━━━━━ DATA FOR THIS EXERCISE

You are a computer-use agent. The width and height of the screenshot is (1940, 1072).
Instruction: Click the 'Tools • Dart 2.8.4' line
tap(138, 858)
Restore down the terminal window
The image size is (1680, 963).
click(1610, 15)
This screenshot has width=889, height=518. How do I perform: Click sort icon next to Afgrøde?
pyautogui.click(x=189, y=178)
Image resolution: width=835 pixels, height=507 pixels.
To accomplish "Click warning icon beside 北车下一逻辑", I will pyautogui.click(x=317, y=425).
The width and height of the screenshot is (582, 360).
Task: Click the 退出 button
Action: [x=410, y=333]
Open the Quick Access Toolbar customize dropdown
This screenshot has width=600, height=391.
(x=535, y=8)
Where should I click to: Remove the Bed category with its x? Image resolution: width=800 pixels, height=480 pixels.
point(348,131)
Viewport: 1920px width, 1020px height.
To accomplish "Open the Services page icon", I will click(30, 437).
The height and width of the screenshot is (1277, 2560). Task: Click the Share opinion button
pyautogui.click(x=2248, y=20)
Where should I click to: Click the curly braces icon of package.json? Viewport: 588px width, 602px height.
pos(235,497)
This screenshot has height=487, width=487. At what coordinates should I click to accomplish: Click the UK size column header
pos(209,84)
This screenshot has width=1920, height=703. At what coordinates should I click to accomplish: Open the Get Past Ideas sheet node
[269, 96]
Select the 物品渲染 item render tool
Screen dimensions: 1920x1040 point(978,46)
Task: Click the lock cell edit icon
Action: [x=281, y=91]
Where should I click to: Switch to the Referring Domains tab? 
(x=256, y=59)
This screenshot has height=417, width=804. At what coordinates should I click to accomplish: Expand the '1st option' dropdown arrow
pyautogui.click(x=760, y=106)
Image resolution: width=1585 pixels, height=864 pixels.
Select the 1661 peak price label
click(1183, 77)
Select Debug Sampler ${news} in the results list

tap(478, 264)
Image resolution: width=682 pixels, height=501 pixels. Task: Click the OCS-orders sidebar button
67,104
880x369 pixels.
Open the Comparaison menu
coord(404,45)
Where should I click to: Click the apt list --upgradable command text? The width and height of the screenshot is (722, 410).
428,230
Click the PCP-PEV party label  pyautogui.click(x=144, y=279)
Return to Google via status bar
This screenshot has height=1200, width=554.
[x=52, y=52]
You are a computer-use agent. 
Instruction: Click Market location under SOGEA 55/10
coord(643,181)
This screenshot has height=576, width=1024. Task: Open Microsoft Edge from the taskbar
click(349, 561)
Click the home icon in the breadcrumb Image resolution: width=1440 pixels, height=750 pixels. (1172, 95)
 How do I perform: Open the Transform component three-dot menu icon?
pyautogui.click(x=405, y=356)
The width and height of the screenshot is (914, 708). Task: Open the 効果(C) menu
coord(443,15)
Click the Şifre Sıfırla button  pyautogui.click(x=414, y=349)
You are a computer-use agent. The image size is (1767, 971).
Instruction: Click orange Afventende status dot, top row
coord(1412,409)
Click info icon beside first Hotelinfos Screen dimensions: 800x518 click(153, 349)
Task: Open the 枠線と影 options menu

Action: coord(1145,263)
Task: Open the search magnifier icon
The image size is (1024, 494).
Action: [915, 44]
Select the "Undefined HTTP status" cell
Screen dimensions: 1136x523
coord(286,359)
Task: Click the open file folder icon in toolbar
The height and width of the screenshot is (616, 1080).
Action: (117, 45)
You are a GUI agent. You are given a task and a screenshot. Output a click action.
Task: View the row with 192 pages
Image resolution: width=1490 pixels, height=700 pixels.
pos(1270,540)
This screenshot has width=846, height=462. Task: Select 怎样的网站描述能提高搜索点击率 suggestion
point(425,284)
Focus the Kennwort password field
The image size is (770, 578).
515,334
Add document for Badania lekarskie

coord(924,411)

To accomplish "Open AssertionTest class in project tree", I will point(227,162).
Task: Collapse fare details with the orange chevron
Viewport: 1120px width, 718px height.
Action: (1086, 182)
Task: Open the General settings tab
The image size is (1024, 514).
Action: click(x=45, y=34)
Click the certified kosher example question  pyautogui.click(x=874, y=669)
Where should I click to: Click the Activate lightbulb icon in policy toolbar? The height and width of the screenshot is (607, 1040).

━━━━━━━━━━

■ **TASK DETAILS**:
The records are to be retyped exactly. No line may be skipped.

■ **FINISHED TASK**:
You are a computer-use agent. The width and height of the screenshot is (1940, 1072).
Instruction: Click the 'Tools • Dart 2.8.4' line
tap(138, 858)
Restore down the terminal window
The image size is (1680, 963).
click(1610, 15)
This screenshot has width=889, height=518. How do I perform: Click sort icon next to Afgrøde?
pyautogui.click(x=189, y=178)
Image resolution: width=835 pixels, height=507 pixels.
To accomplish "Click warning icon beside 北车下一逻辑", I will pyautogui.click(x=317, y=425).
The width and height of the screenshot is (582, 360).
Task: Click the 退出 button
Action: [x=410, y=333]
Open the Quick Access Toolbar customize dropdown
This screenshot has width=600, height=391.
(x=535, y=8)
Where should I click to: Remove the Bed category with its x? Image resolution: width=800 pixels, height=480 pixels.
point(348,131)
Viewport: 1920px width, 1020px height.
To accomplish "Open the Services page icon", I will click(30, 437).
The height and width of the screenshot is (1277, 2560). Task: Click the Share opinion button
pyautogui.click(x=2248, y=20)
Where should I click to: Click the curly braces icon of package.json? Viewport: 588px width, 602px height.
pos(235,497)
This screenshot has height=487, width=487. At what coordinates should I click to accomplish: Click the UK size column header
pos(209,84)
This screenshot has width=1920, height=703. At what coordinates should I click to accomplish: Open the Get Past Ideas sheet node
[269, 96]
Select the 物品渲染 item render tool
Screen dimensions: 1920x1040 point(978,46)
Task: Click the lock cell edit icon
Action: [x=281, y=91]
Where should I click to: Switch to the Referring Domains tab? 
(x=256, y=59)
This screenshot has height=417, width=804. At what coordinates should I click to accomplish: Expand the '1st option' dropdown arrow
pyautogui.click(x=760, y=106)
Image resolution: width=1585 pixels, height=864 pixels.
Select the 1661 peak price label
click(1183, 77)
Select Debug Sampler ${news} in the results list

tap(478, 264)
Image resolution: width=682 pixels, height=501 pixels. Task: Click the OCS-orders sidebar button
67,104
880x369 pixels.
Open the Comparaison menu
coord(404,45)
Where should I click to: Click the apt list --upgradable command text? The width and height of the screenshot is (722, 410).
428,230
Click the PCP-PEV party label  pyautogui.click(x=144, y=279)
Return to Google via status bar
This screenshot has height=1200, width=554.
[x=52, y=52]
You are a computer-use agent. 
Instruction: Click Market location under SOGEA 55/10
coord(643,181)
This screenshot has height=576, width=1024. Task: Open Microsoft Edge from the taskbar
click(349, 561)
Click the home icon in the breadcrumb Image resolution: width=1440 pixels, height=750 pixels. (1172, 95)
 How do I perform: Open the Transform component three-dot menu icon?
pyautogui.click(x=405, y=356)
The width and height of the screenshot is (914, 708). Task: Open the 効果(C) menu
coord(443,15)
Click the Şifre Sıfırla button  pyautogui.click(x=414, y=349)
You are a computer-use agent. The image size is (1767, 971).
Instruction: Click orange Afventende status dot, top row
coord(1412,409)
Click info icon beside first Hotelinfos Screen dimensions: 800x518 click(153, 349)
Task: Open the 枠線と影 options menu

Action: coord(1145,263)
Task: Open the search magnifier icon
The image size is (1024, 494).
Action: [915, 44]
Select the "Undefined HTTP status" cell
Screen dimensions: 1136x523
coord(286,359)
Task: Click the open file folder icon in toolbar
The height and width of the screenshot is (616, 1080).
Action: (117, 45)
You are a GUI agent. You are given a task and a screenshot. Output a click action.
Task: View the row with 192 pages
Image resolution: width=1490 pixels, height=700 pixels.
pos(1270,540)
This screenshot has width=846, height=462. Task: Select 怎样的网站描述能提高搜索点击率 suggestion
point(425,284)
Focus the Kennwort password field
The image size is (770, 578).
515,334
Add document for Badania lekarskie

coord(924,411)

To accomplish "Open AssertionTest class in project tree", I will point(227,162).
Task: Collapse fare details with the orange chevron
Viewport: 1120px width, 718px height.
Action: (1086, 182)
Task: Open the General settings tab
The image size is (1024, 514).
Action: click(x=45, y=34)
Click the certified kosher example question  pyautogui.click(x=874, y=669)
Where should I click to: Click the Activate lightbulb icon in policy toolbar? The height and width of the screenshot is (607, 1040).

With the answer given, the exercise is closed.